Biostat 212a Homework 6

Due Mar 22, 2025 @ 11:59PM

Author

Palash Raval and 406551574

Published

March 22, 2025

Load R libraries.

library(tidyverse)
library(tidymodels)
Warning: package 'broom' was built under R version 4.3.3
Warning: package 'dials' was built under R version 4.3.3
Warning: package 'modeldata' was built under R version 4.3.3
Warning: package 'recipes' was built under R version 4.3.3
Warning: package 'yardstick' was built under R version 4.3.3
library(readr)
library(tswge)
library(ggplot2)
library(yardstick)
library(ranger)
Warning: package 'ranger' was built under R version 4.3.3
acfdf <- function(vec) {
    vacf <- acf(vec, plot = F)
    with(vacf, data.frame(lag, acf))
}

ggacf <- function(vec) {
    ac <- acfdf(vec)
    ggplot(data = ac, aes(x = lag, y = acf)) + geom_hline(aes(yintercept = 0)) + 
        geom_segment(mapping = aes(xend = lag, yend = 0))
}

tplot <- function(vec) {
    df <- data.frame(X = vec, t = seq_along(vec))
    ggplot(data = df, aes(x = t, y = X)) + geom_line()
}

1 New York Stock Exchange (NYSE) data (1962-1986) (140 pts)

The NYSE.csv file contains three daily time series from the New York Stock Exchange (NYSE) for the period Dec 3, 1962-Dec 31, 1986 (6,051 trading days).

  • Log trading volume (\(v_t\)): This is the fraction of all outstanding shares that are traded on that day, relative to a 100-day moving average of past turnover, on the log scale.

  • Dow Jones return (\(r_t\)): This is the difference between the log of the Dow Jones Industrial Index on consecutive trading days.

Supplied information
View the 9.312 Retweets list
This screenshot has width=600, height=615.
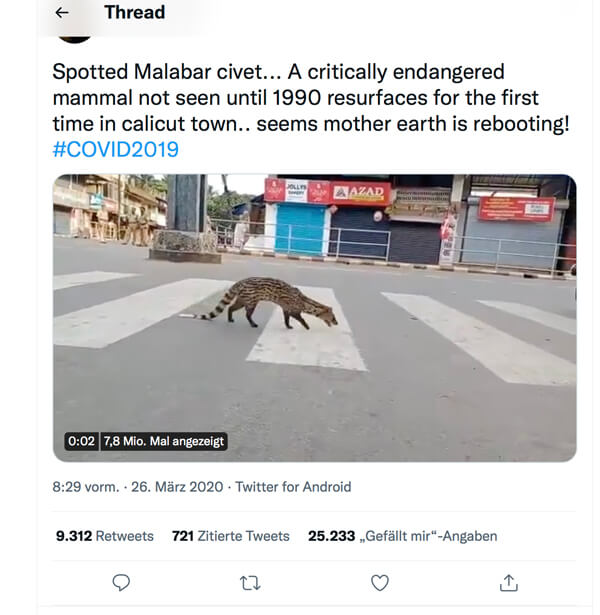point(105,536)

Requirement 1
In the Biostat 212a homework text, how many trading days does the NYSE.csv file cover?
Requirement 2
Carry on the Biostat 212a homework text on NYSE data from its last sentence.

Exercise result 1
6,051 trading days.

Exercise result 2
  • Log volatility (\(z_t\)): This is based on the absolute values of daily price movements.

# Read in NYSE data from url

url = "https://raw.githubusercontent.com/ucla-biostat-212a/2025winter/master/slides/data/NYSE.csv"
NYSE <- read_csv(url)

NYSE
# A tibble: 6,051 × 6
   date       day_of_week DJ_return log_volume log_volatility train
   <date>     <chr>           <dbl>      <dbl>          <dbl> <lgl>
 1 1962-12-03 mon         -0.00446     0.0326           -13.1 TRUE 
 2 1962-12-04 tues         0.00781     0.346            -11.7 TRUE 
 3 1962-12-05 wed          0.00384     0.525            -11.7 TRUE 
 4 1962-12-06 thur        -0.00346     0.210            -11.6 TRUE 
 5 1962-12-07 fri          0.000568    0.0442           -11.7 TRUE 
 6 1962-12-10 mon         -0.0108      0.133            -10.9 TRUE 
 7 1962-12-11 tues         0.000124   -0.0115           -11.0 TRUE 
 8 1962-12-12 wed          0.00336     0.00161          -11.0 TRUE 
 9 1962-12-13 thur        -0.00330    -0.106            -11.0 TRUE 
10 1962-12-14 fri          0.00447    -0.138            -11.0 TRUE 
# ℹ 6,041 more rows

The autocorrelation at lag \(\ell\) is the correlation of all pairs \((v_t, v_{t-\ell})\) that are \(\ell\) trading days apart. These sizable correlations give us confidence that past values will be helpful in predicting the future.

Code
ggacf(NYSE$log_volume) + ggthemes::theme_few()
Figure 1: The autocorrelation function for log volume. We see that nearby values are fairly strongly correlated, with correlations above 0.2 as far as 20 days apart.

Do a similar plot for (1) the correlation between \(v_t\) and lag \(\ell\) Dow Jones return \(r_{t-\ell}\) and (2) correlation between \(v_t\) and lag \(\ell\) Log volatility \(z_{t-\ell}\).

seq(1, 30) %>% 
  map(function(x) {cor(NYSE$log_volume , lag(NYSE$DJ_return, x), use = "pairwise.complete.obs")}) %>% 
  unlist() %>% 
  tibble(lag = 1:30, cor = .) %>% 
  ggplot(aes(x = lag, y = cor)) + 
  geom_hline(aes(yintercept = 0)) + 
  geom_segment(mapping = aes(xend = lag, yend = 0)) + 
  ggtitle("AutoCorrelation between `log volume` and lagged `DJ return`")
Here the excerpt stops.